Function Calling and Multimodal QA with Gemini
Last Updated: August 8, 2025
by Tuana Celik: Twitter, LinkedIn, Tilde Thurium: Twitter, LinkedIn and Silvano Cerza: LinkedIn
This is a notebook showing how you can use Gemini + Vertex AI with Haystack.
To use Gemini models on the Gemini Developer API with Haystack, check out our documentation.

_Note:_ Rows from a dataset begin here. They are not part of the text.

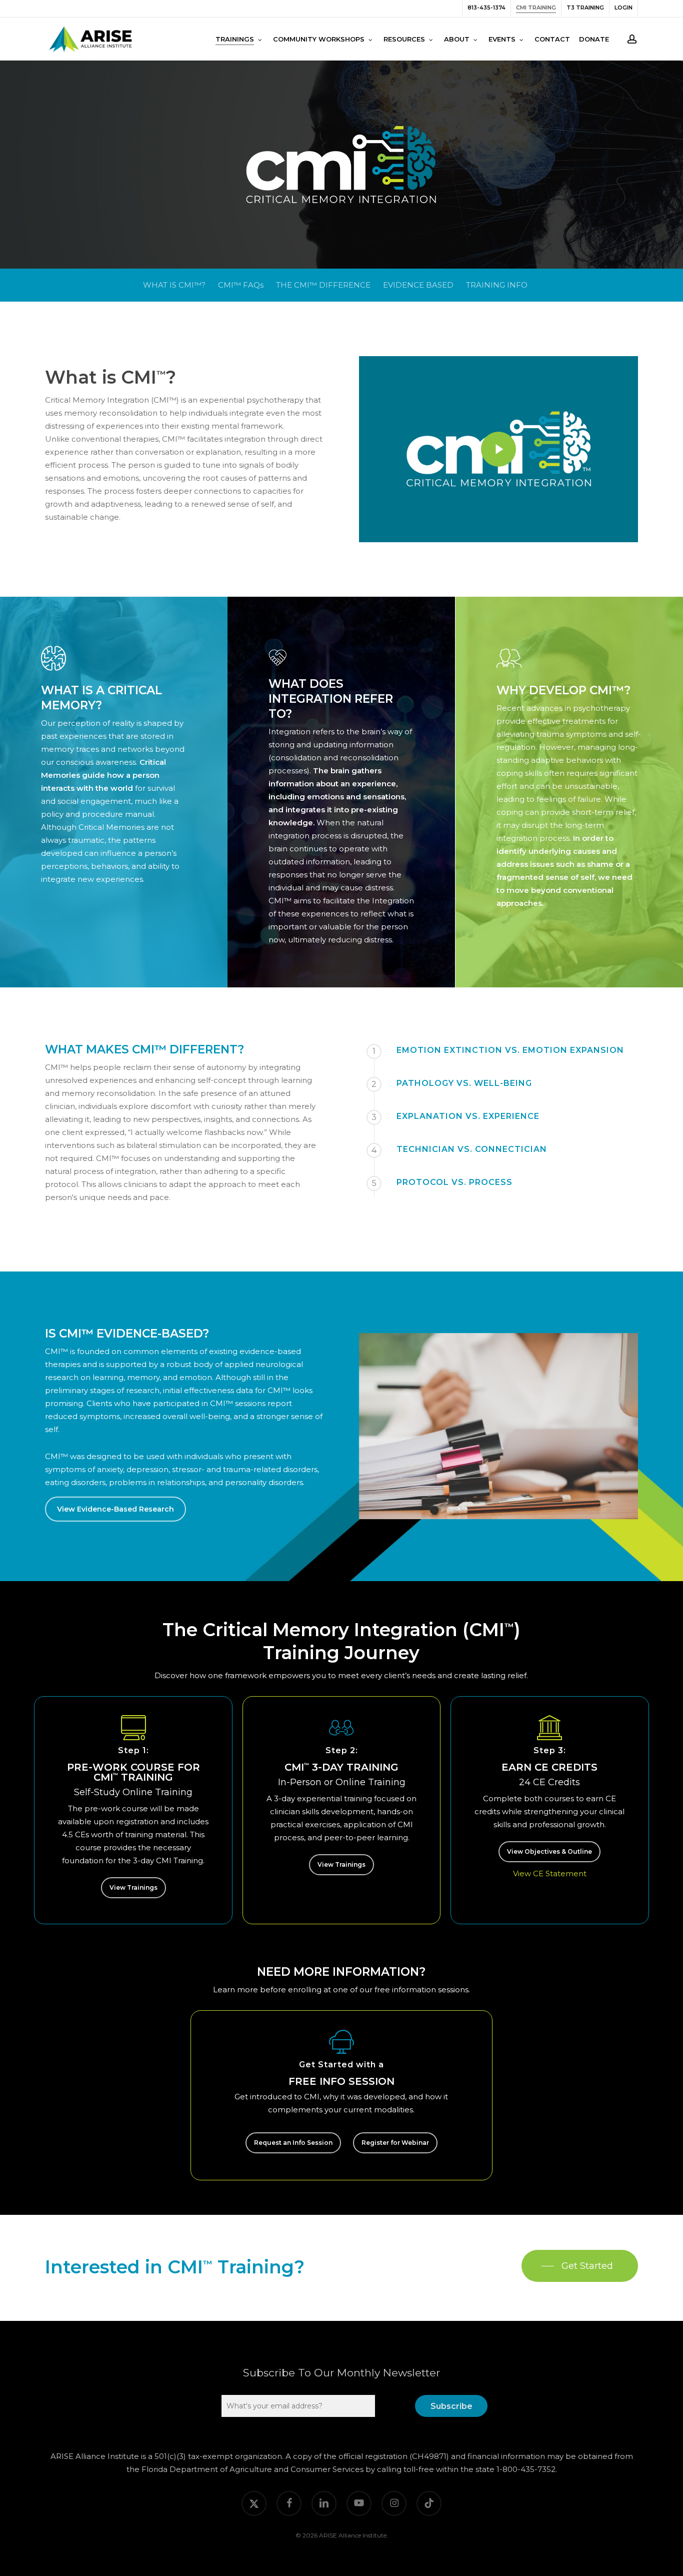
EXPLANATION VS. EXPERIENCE (468, 1116)
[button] (115, 1509)
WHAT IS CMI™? (174, 285)
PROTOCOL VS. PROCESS (454, 1182)
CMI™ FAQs (241, 285)
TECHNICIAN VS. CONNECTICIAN (471, 1149)
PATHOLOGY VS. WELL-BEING (464, 1083)
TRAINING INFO (497, 285)
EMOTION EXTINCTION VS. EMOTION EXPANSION (510, 1050)
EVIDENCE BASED (418, 285)
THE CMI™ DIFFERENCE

Gemini is Google’s newest model. You can read more about its capabilities here.
Install dependencies
As a prerequisite, you need to have a Google Cloud Project set up that has access to Vertex AI and Gemini.
Useful resources:
Following that, you’ll only need to authenticate yourself in this Colab.

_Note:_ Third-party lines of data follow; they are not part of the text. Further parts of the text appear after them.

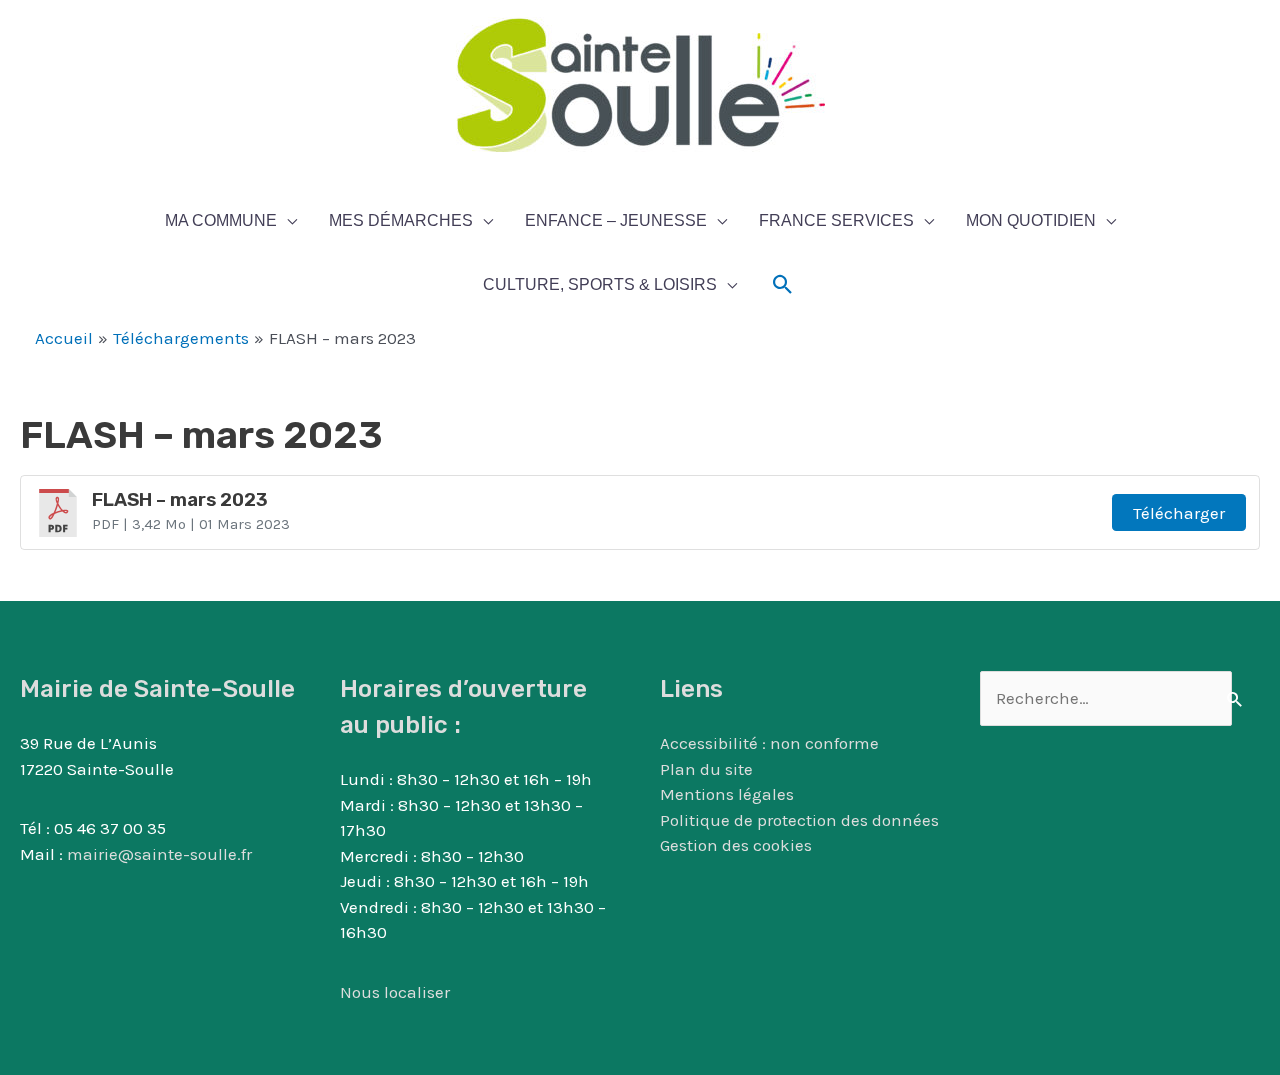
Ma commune (221, 220)
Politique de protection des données (799, 820)
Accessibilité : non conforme (769, 743)
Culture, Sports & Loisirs (600, 284)
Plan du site (706, 769)
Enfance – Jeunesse (616, 220)
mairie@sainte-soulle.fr (159, 854)
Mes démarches (401, 220)
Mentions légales (727, 794)
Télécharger (1179, 513)
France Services (836, 220)
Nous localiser (395, 992)
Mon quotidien (1031, 220)
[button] (783, 285)
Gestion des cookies (736, 845)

First thing first we need to install our dependencies including Google Gen AI integration:
! pip install haystack-ai google-genai-haystack trafilatura
Let’s login using Application Default Credentials (ADCs). For more info see the official documentation.

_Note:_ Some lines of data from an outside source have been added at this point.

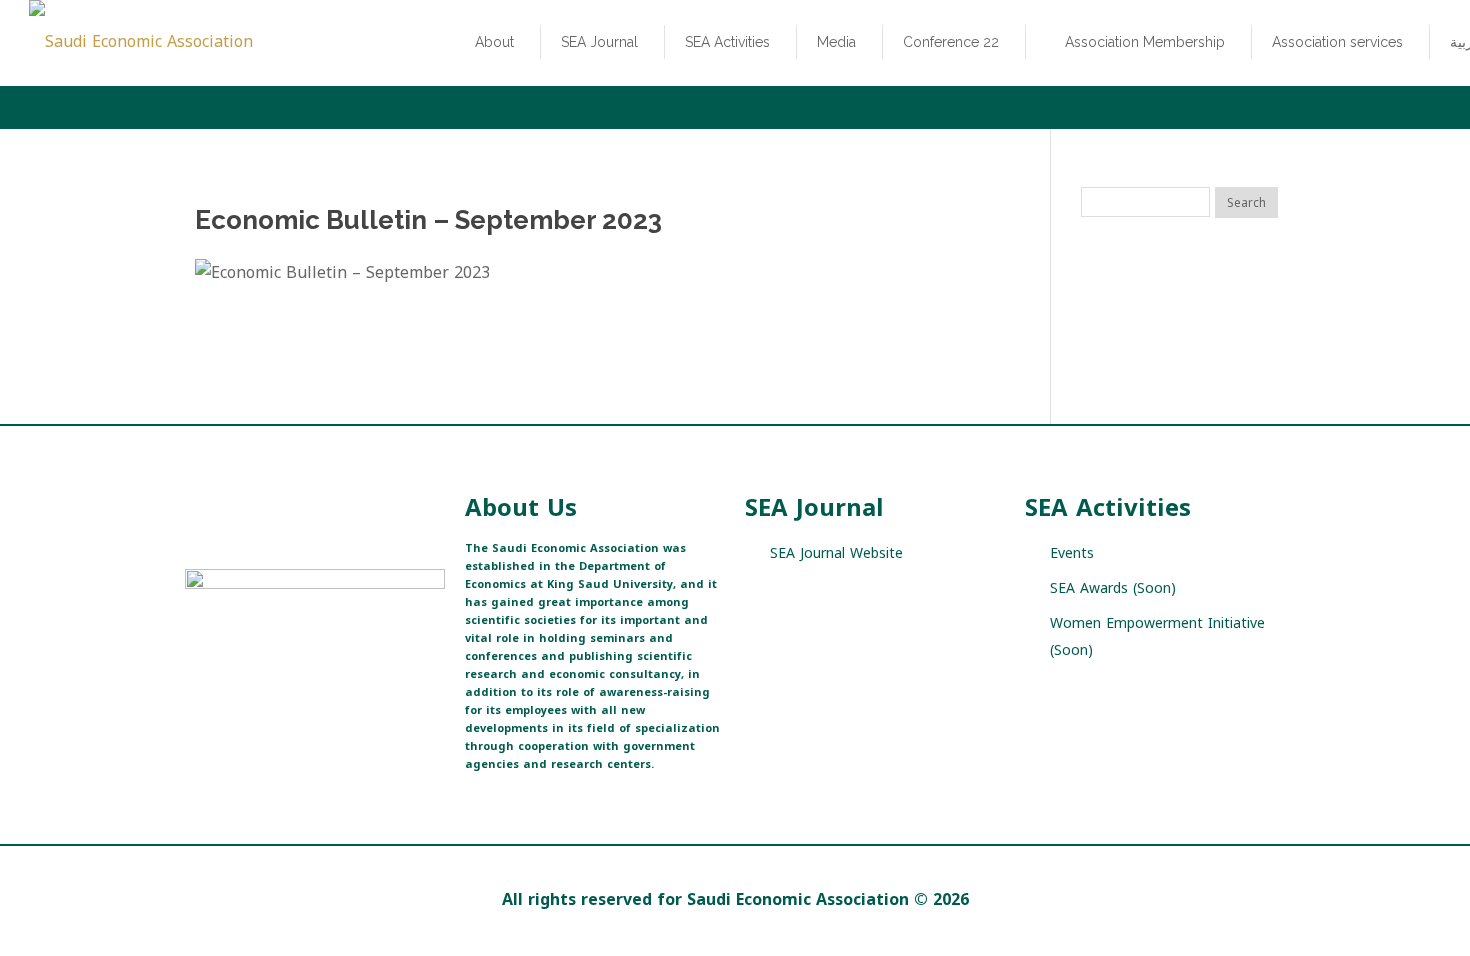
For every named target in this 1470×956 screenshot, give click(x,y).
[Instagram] (267, 688)
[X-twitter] (197, 688)
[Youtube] (302, 688)
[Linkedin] (337, 688)
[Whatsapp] (372, 688)
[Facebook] (232, 688)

from google.colab import auth
auth.authenticate_user()
Remember to set the project_id
variable to a valid project ID that you have enough authorization to use for Gemini.
We’re going to use this one throughout the example!
To find your project ID you can find it in the
GCP resource manager or locally by running gcloud projects list
in your terminal. For more info on the gcloud CLI see the
official documentation.
project_id = input("Enter your project ID:")
Use gemini-2.5-flash
Answer Questions
Now that we setup everything we can create an instance of our
GoogleGenAIChatGenerator
. This component supports both Gemini and Vertex AI. For this demo, we will set api="vertex"
, and pass our project_id as vertex_ai_project.
from haystack_integrations.components.generators.google_genai import GoogleGenAIChatGenerator
gemini = GoogleGenAIChatGenerator(model="gemini-2.5-flash", api="vertex", vertex_ai_project=project_id, vertex_ai_location="europe-west1")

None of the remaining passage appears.